Entries for pointing at documents and screenshots:

-- -- --

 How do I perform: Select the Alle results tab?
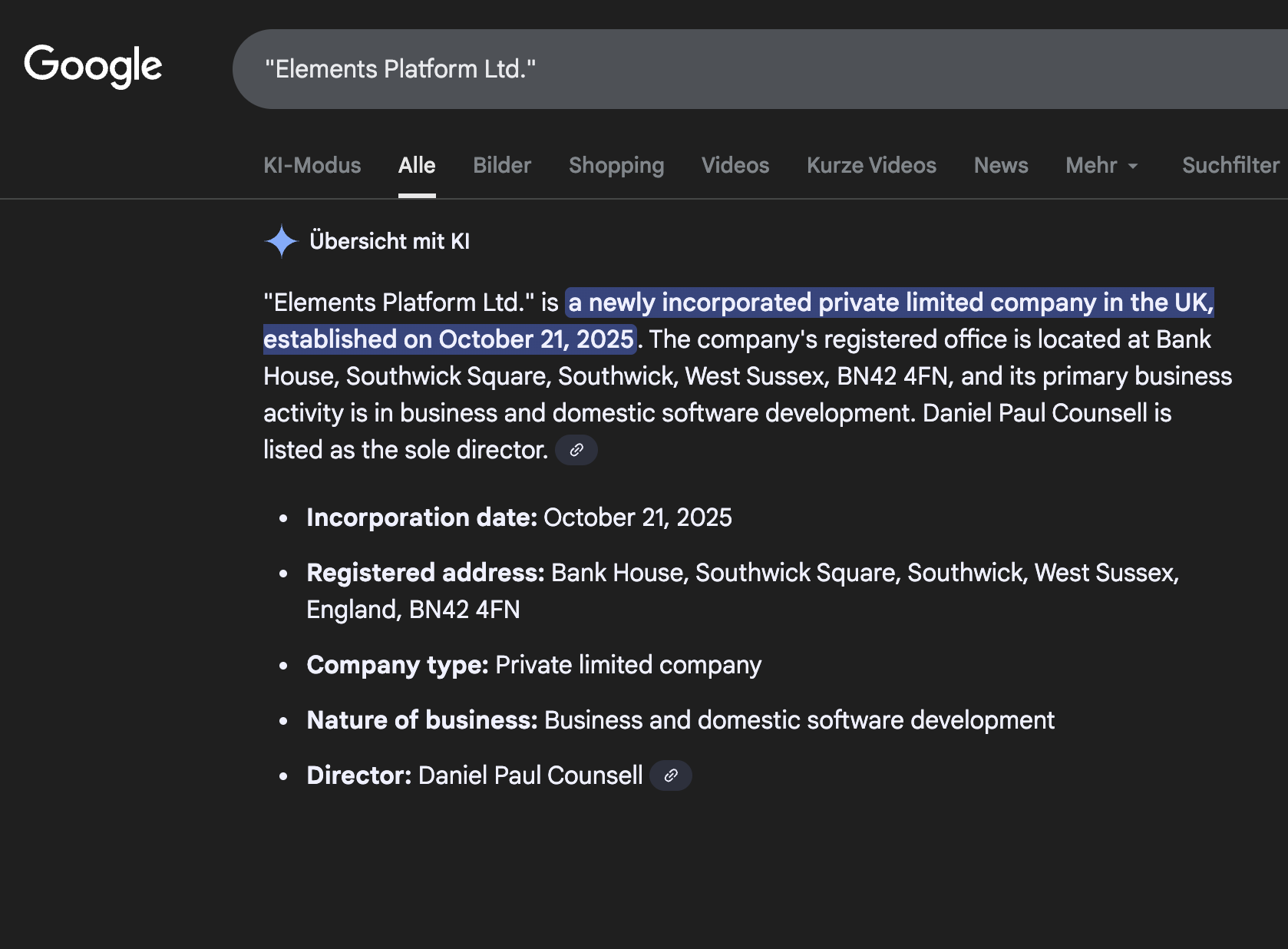[x=417, y=166]
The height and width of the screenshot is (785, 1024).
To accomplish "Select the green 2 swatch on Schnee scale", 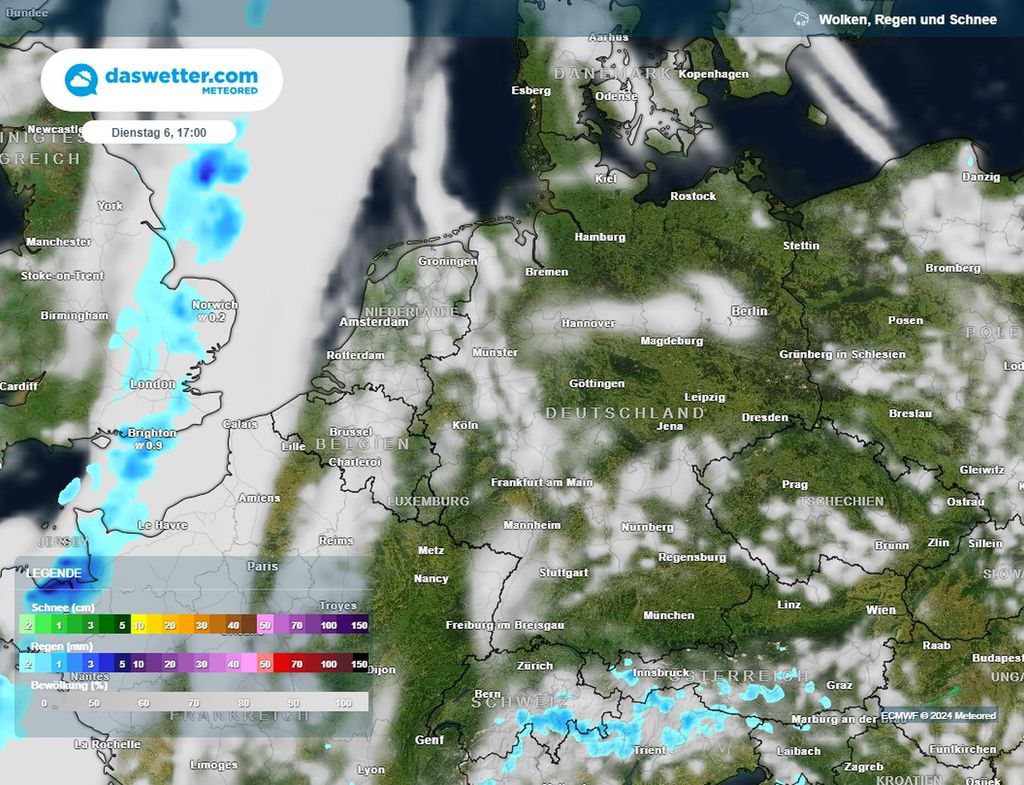I will click(x=27, y=624).
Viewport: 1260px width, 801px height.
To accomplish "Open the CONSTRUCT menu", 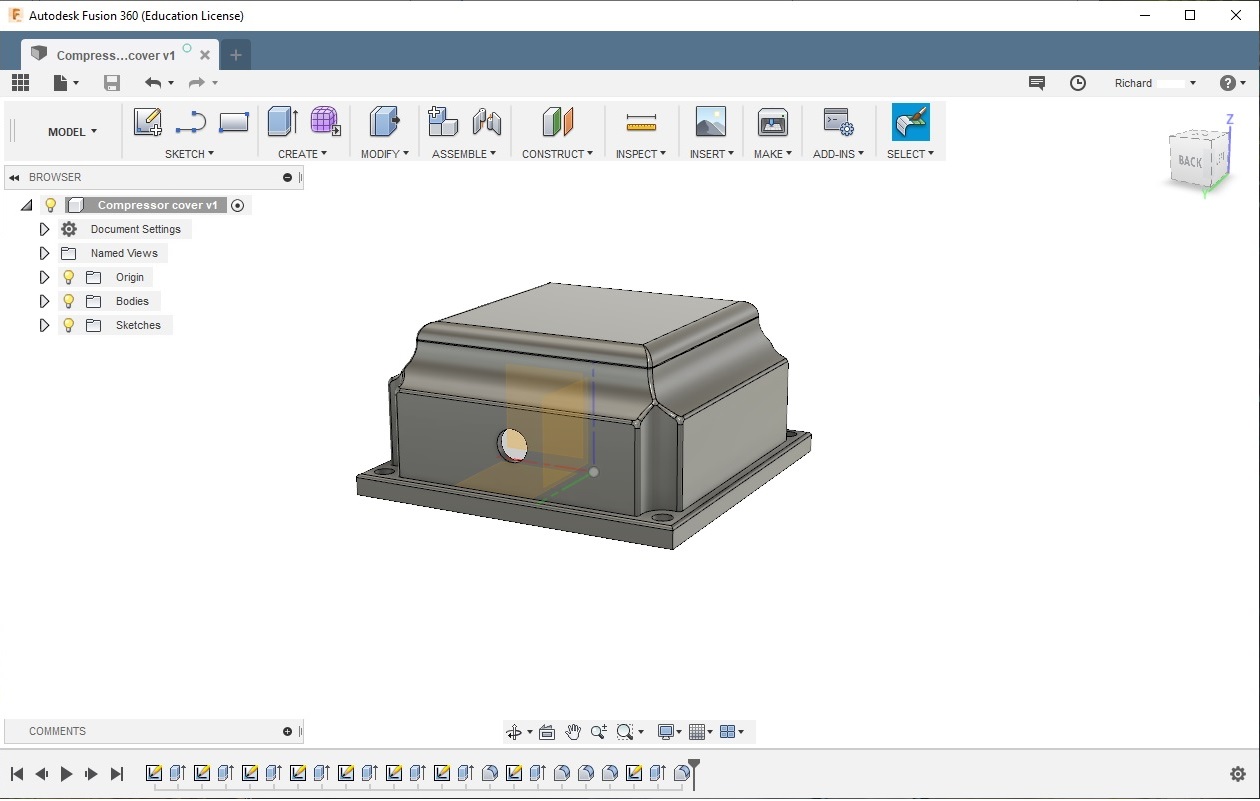I will click(557, 154).
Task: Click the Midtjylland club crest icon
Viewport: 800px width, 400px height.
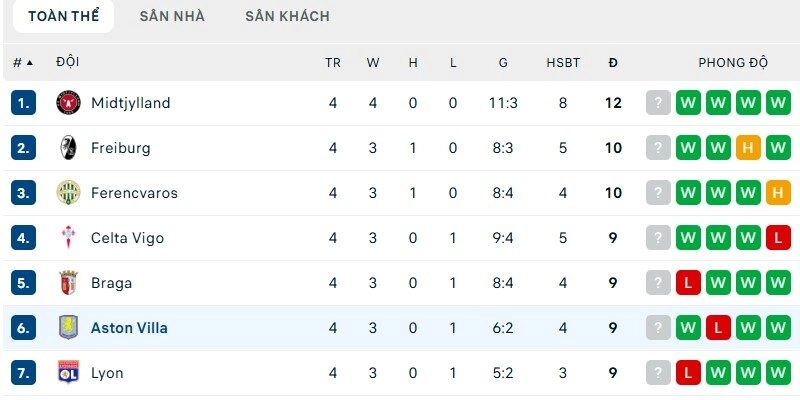Action: 67,103
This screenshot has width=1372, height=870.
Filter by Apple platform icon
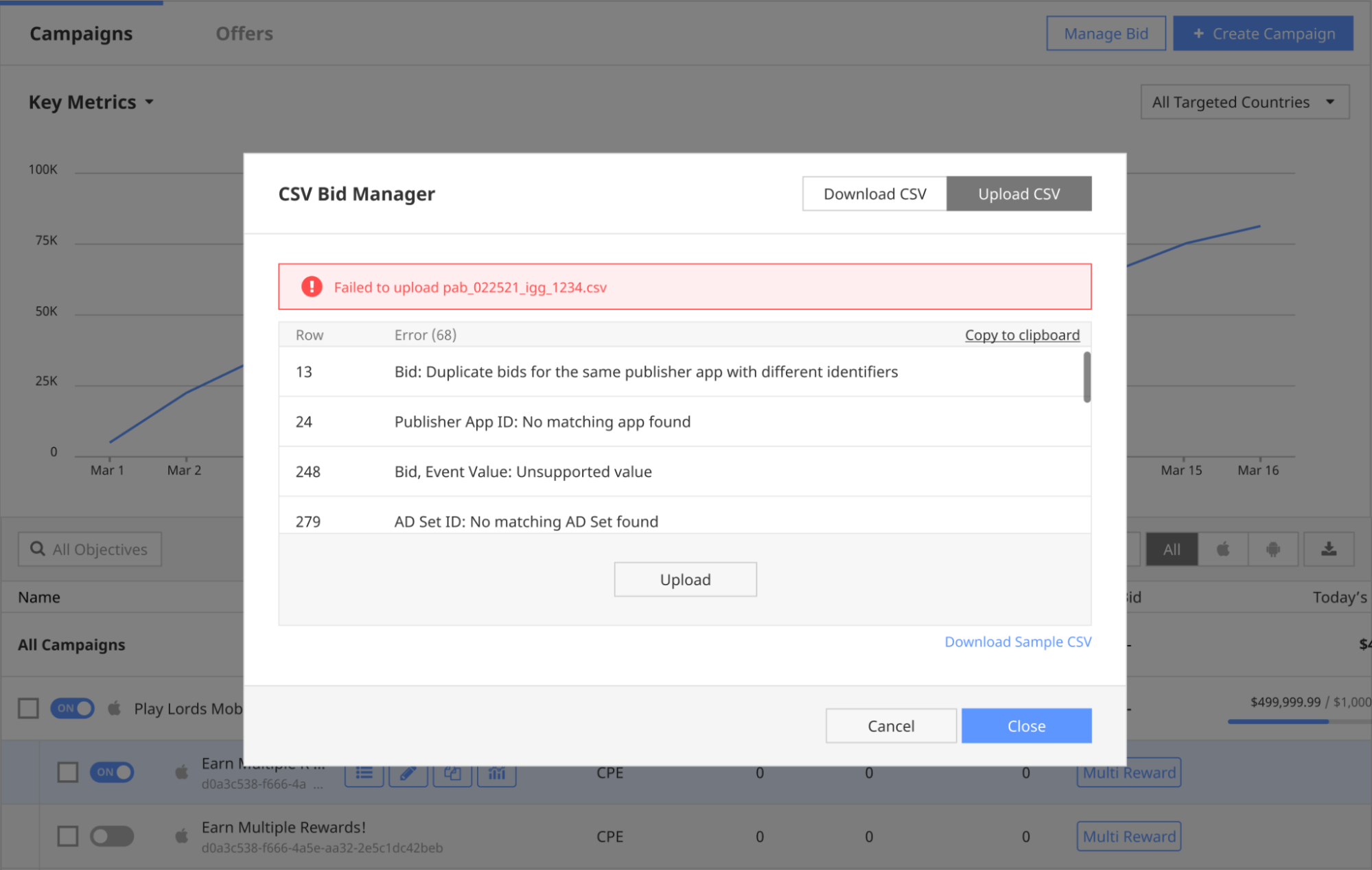pos(1222,549)
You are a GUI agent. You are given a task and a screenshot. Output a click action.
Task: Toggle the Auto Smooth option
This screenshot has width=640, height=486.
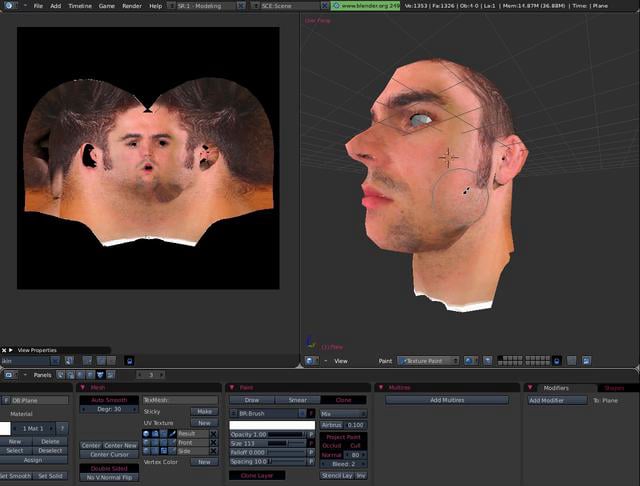point(109,400)
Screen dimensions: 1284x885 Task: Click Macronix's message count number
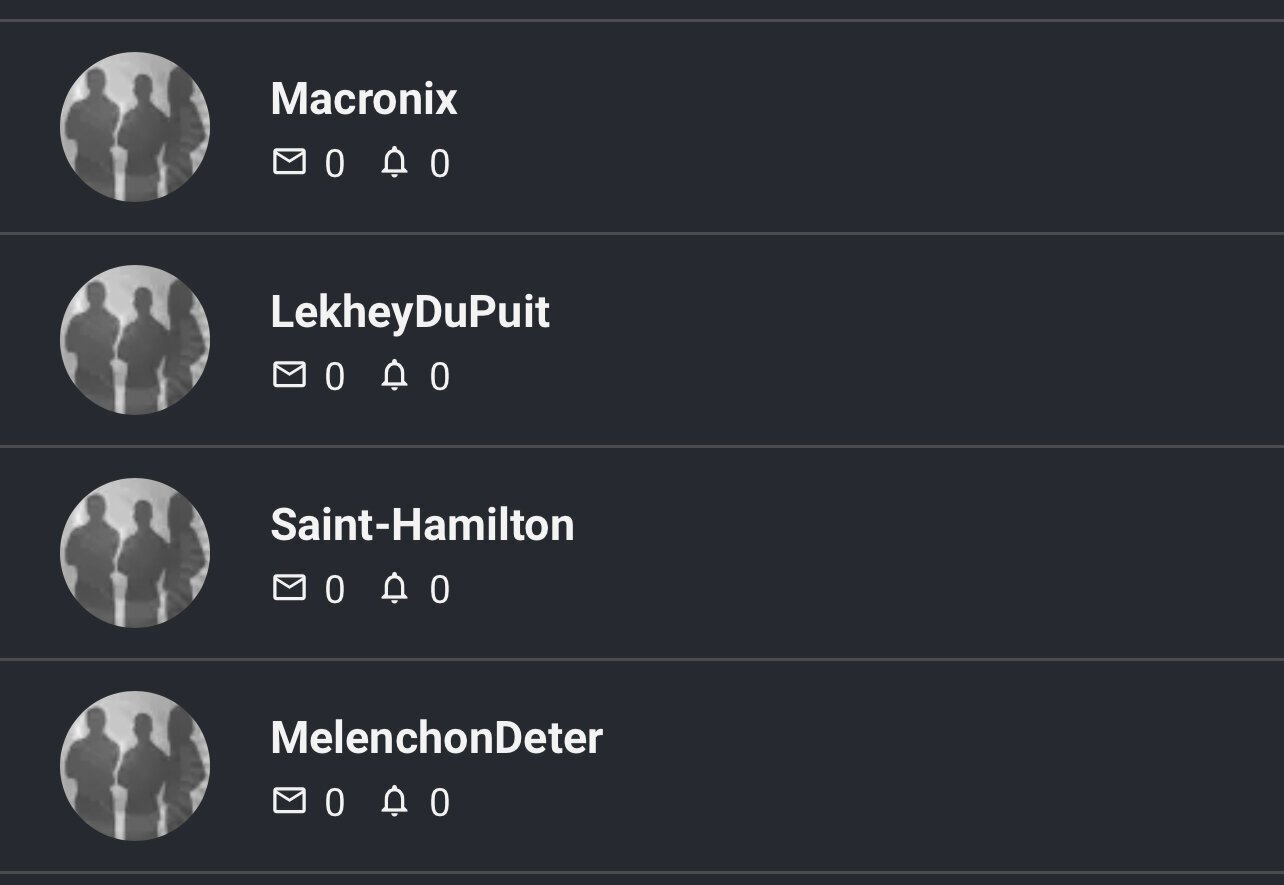coord(335,164)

-- -- --

Quote the listing line for line, beginning at the line that contains "This screenshot has width=1372, height=870." and continuing through the end of the listing, but leave the pictures out.

Solution for this problem
This screenshot has width=1372, height=870.
Filter by Apple platform icon
pos(1222,549)
You are a GUI agent. You are given a task and a screenshot. Output a click action.
Task: Toggle the Auto Smooth option
This screenshot has width=640, height=486.
point(109,400)
Screen dimensions: 1284x885 Task: Click Macronix's message count number
coord(335,164)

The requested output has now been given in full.